Never thought these would be recieved so well. We used to use hand gravers and a hammer to drive them. The graver was held in the left hand facing to the left and the right hand tap the graver with a hammer. We now have a handpiece with quick change graver tips. The handpiece has a small piston inside that is pneumatically controlled with a foot pedal. In effect it acts like a tiny jackhammer driving the graver. Now we are free to use the dominant hand to control the graver for depth, width and curvature of line. The mechanics are the same only much more controlled and precise. It still took me 4 years of cutting on and off before I released any work for sale. 
As for time to finish a piece. Depends on the complexity. A piece like the Lie-Nielsen above takes around 5-8 hours of cutting. A larger complex #4 can take as long as 10-15. Of course I'm limited by market and what people will pay for. I could work for an entire week on a plane but it would be cost prohibitive.

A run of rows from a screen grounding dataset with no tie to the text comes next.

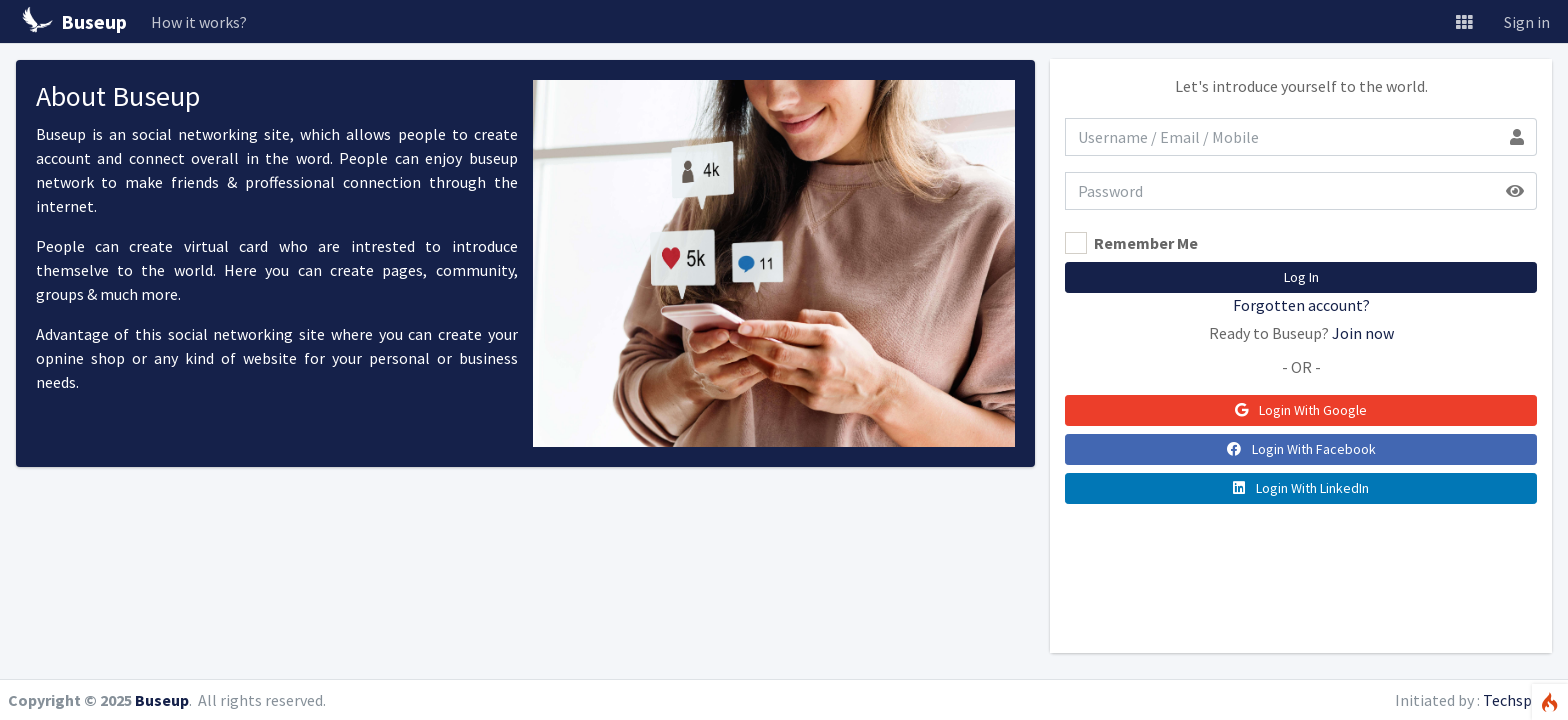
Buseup (162, 700)
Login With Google (1301, 410)
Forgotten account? (1301, 305)
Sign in (1527, 22)
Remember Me (1146, 243)
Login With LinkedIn (1301, 488)
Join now (1363, 333)
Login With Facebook (1301, 449)
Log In (1301, 277)
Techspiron (1521, 700)
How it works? (199, 22)
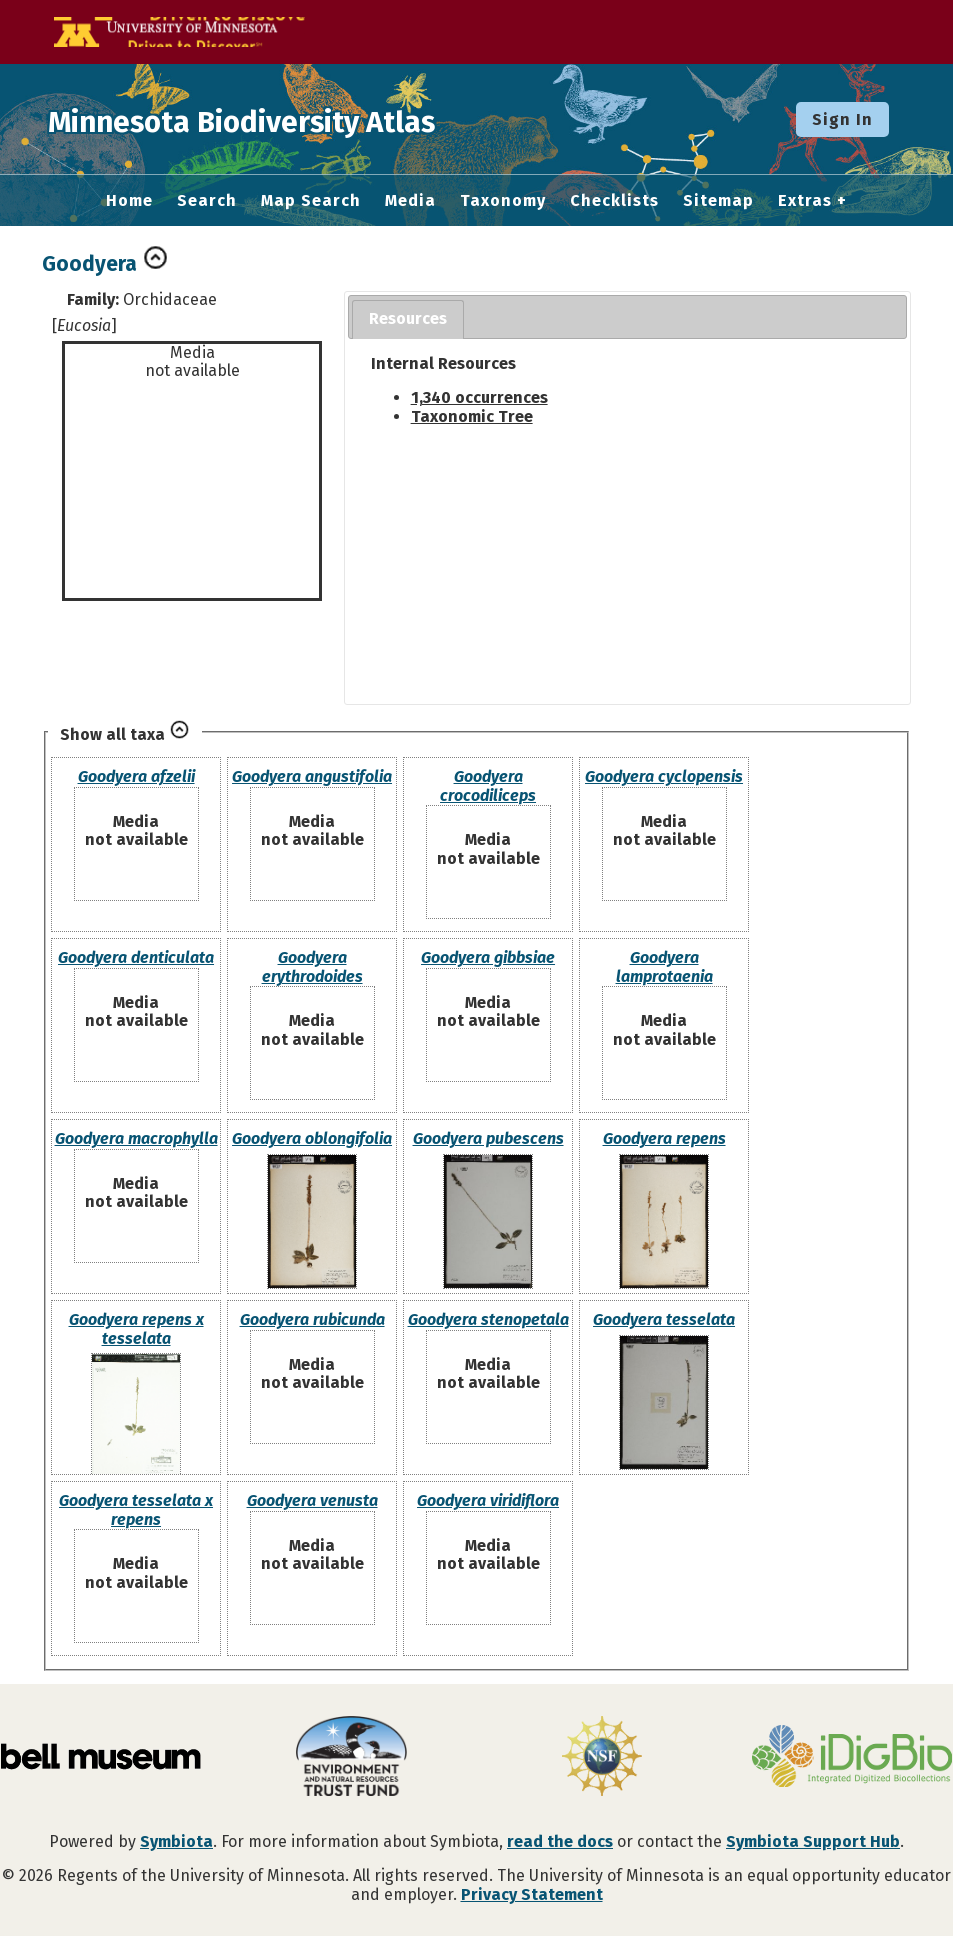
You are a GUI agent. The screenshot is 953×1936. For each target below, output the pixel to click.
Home (129, 201)
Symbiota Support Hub (813, 1841)
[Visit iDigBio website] (852, 1758)
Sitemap (718, 201)
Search (207, 201)
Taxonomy (503, 201)
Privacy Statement (532, 1894)
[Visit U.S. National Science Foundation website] (602, 1758)
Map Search (311, 201)
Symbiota (176, 1841)
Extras (805, 201)
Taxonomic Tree (472, 416)
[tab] (408, 319)
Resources (408, 318)
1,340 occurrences (479, 397)
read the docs (560, 1841)
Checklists (614, 201)
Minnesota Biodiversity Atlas (311, 119)
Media (410, 201)
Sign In (842, 119)
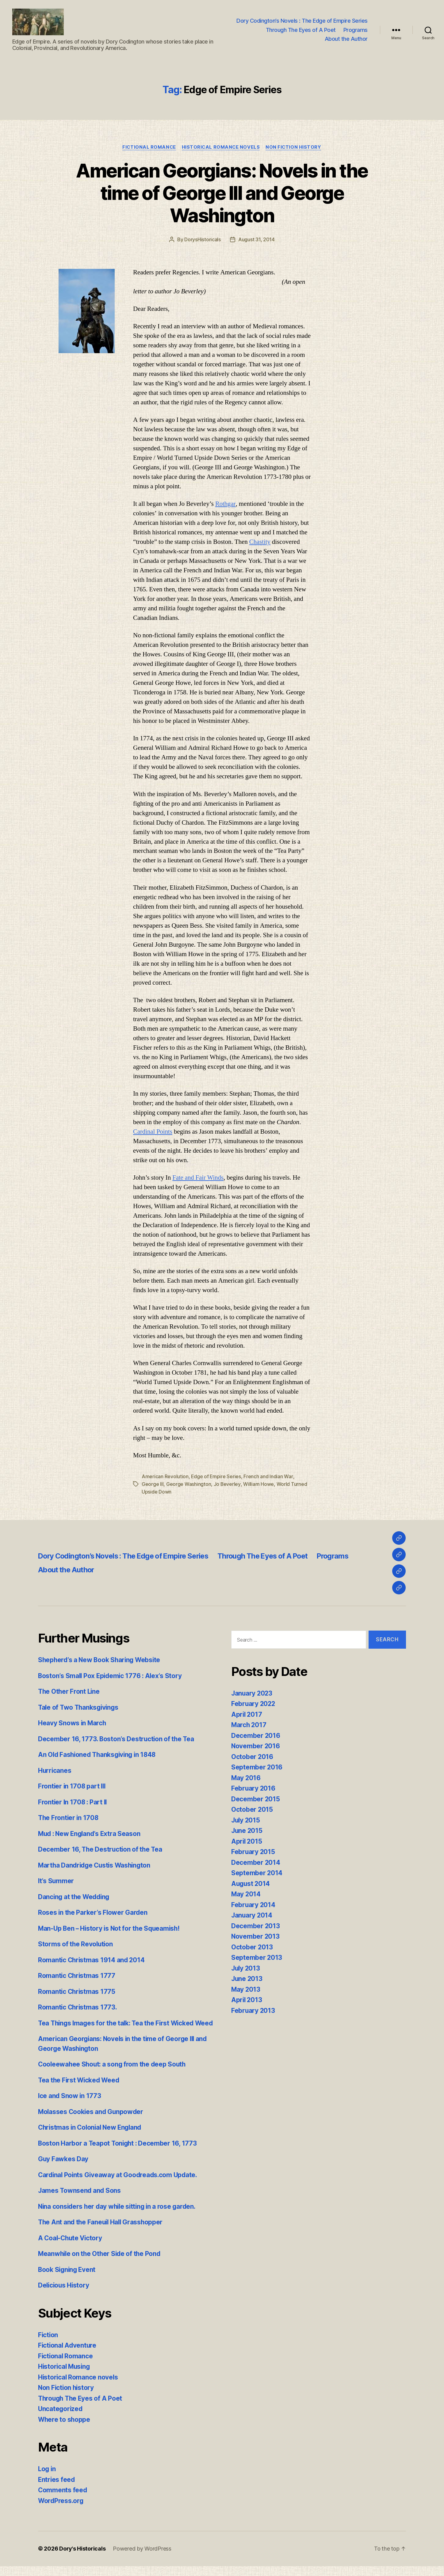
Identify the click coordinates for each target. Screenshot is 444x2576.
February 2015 (253, 1852)
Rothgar (225, 505)
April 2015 (247, 1841)
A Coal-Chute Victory (71, 2248)
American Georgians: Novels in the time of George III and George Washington (222, 194)
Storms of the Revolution (76, 1944)
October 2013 (252, 1947)
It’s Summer (56, 1881)
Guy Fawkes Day (63, 2169)
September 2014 (257, 1873)
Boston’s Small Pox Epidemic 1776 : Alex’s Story (111, 1676)
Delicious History (64, 2295)
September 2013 (256, 1958)
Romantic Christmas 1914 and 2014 (92, 1960)
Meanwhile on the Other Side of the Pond (100, 2264)
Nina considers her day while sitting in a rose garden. (119, 2216)
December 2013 (255, 1926)
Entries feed (57, 2489)
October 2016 (252, 1757)
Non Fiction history (294, 148)
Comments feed (63, 2500)
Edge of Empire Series (216, 1477)
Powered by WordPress (142, 2558)
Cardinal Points (153, 1132)
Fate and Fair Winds (198, 1178)
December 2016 (256, 1736)
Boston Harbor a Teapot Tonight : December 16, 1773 (118, 2153)
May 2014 (246, 1894)
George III (152, 1485)
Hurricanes (55, 1771)
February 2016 (253, 1788)
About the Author (346, 39)
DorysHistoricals (202, 241)
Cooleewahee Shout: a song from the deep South (113, 2074)
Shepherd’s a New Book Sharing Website (100, 1660)
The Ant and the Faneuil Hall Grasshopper (102, 2232)
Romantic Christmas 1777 (77, 1976)
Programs (355, 30)
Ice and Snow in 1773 (70, 2106)
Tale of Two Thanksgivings (79, 1708)
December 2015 (255, 1799)
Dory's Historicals (82, 2558)
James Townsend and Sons (80, 2200)
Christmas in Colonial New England (91, 2137)
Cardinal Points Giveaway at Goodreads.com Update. (119, 2185)
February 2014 (253, 1905)
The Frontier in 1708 (69, 1818)
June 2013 (247, 1979)
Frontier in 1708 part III (72, 1786)
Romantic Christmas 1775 (77, 1992)
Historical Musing (65, 2376)
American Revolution (165, 1477)
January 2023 (252, 1693)
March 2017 (249, 1725)
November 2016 (256, 1746)
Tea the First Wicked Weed (79, 2090)
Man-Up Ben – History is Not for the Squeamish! (110, 1929)
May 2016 (246, 1778)
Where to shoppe (64, 2429)
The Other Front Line (69, 1692)
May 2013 (246, 1990)
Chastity (260, 543)
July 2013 (246, 1968)
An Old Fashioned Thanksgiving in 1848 (99, 1755)
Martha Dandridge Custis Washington (96, 1865)
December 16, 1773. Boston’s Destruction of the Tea (117, 1739)
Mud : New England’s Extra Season (90, 1834)
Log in (47, 2479)
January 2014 (252, 1915)
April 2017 (247, 1715)
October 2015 (252, 1810)
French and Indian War (268, 1477)
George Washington (188, 1485)
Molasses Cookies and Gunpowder (91, 2121)
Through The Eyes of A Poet (301, 30)
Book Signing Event (67, 2279)
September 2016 (257, 1767)
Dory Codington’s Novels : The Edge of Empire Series (302, 21)
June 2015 (247, 1831)
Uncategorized (61, 2419)
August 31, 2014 (256, 241)
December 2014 (256, 1863)
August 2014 (251, 1884)
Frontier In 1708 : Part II (73, 1802)
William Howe (258, 1485)
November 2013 (255, 1937)
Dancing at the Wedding (75, 1897)
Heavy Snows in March (72, 1723)
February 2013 (253, 2011)
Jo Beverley (227, 1485)
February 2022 (253, 1704)
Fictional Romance (148, 148)
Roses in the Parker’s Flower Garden (93, 1913)
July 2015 (246, 1820)
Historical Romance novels (221, 148)
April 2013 (247, 2000)
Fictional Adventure (68, 2355)
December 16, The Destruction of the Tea (101, 1849)
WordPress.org (61, 2510)
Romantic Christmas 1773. (78, 2007)
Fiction (48, 2345)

Might have to do it one of these days for myself.
Thanks guys.
Here are a few more projects and a photo of the graver I use sitting on a partially complete Chaplin. The miniature miter is almost complete. Time for polishing and new wedge and iron.


----------



## eagle49 (Mar 22, 2011)

Very nice, do you guns?


----------



## Layne Zuelke (Aug 31, 2011)

*Planes and Guns*

I do engrave guns as well. Stop by my website to see the 1873 Winchester I just finished. Apparently the gun was very pitted and pretty rough before my customer got it. He refinished it and then antiqued it after I finished the engraving. It now looks like a well kept rifle that was engraved 100 years ago.
I mainly focus on planes but I do like to engrave 1911s and slab sided shotguns.


----------



## firehawkmph (Apr 26, 2008)

Layne,
Thanks for the explanation and the pictures. Again, wonderful work you do. Really looks nice.
Mike Hawkins


----------



## Kenbo (Sep 16, 2008)

I am seriously in awe of these planes. They are just gorgeous. Thanks so much for sharing the pictures. I hope that you will share more as you do more. They are truly unique. I love it.


----------



## Jackfre (Dec 23, 2009)

*I am very pleased to hear*

That you have a good customer base that is expanding. It is always good to hear of an artist making a living at his craft. Great work. :thumbsup:


----------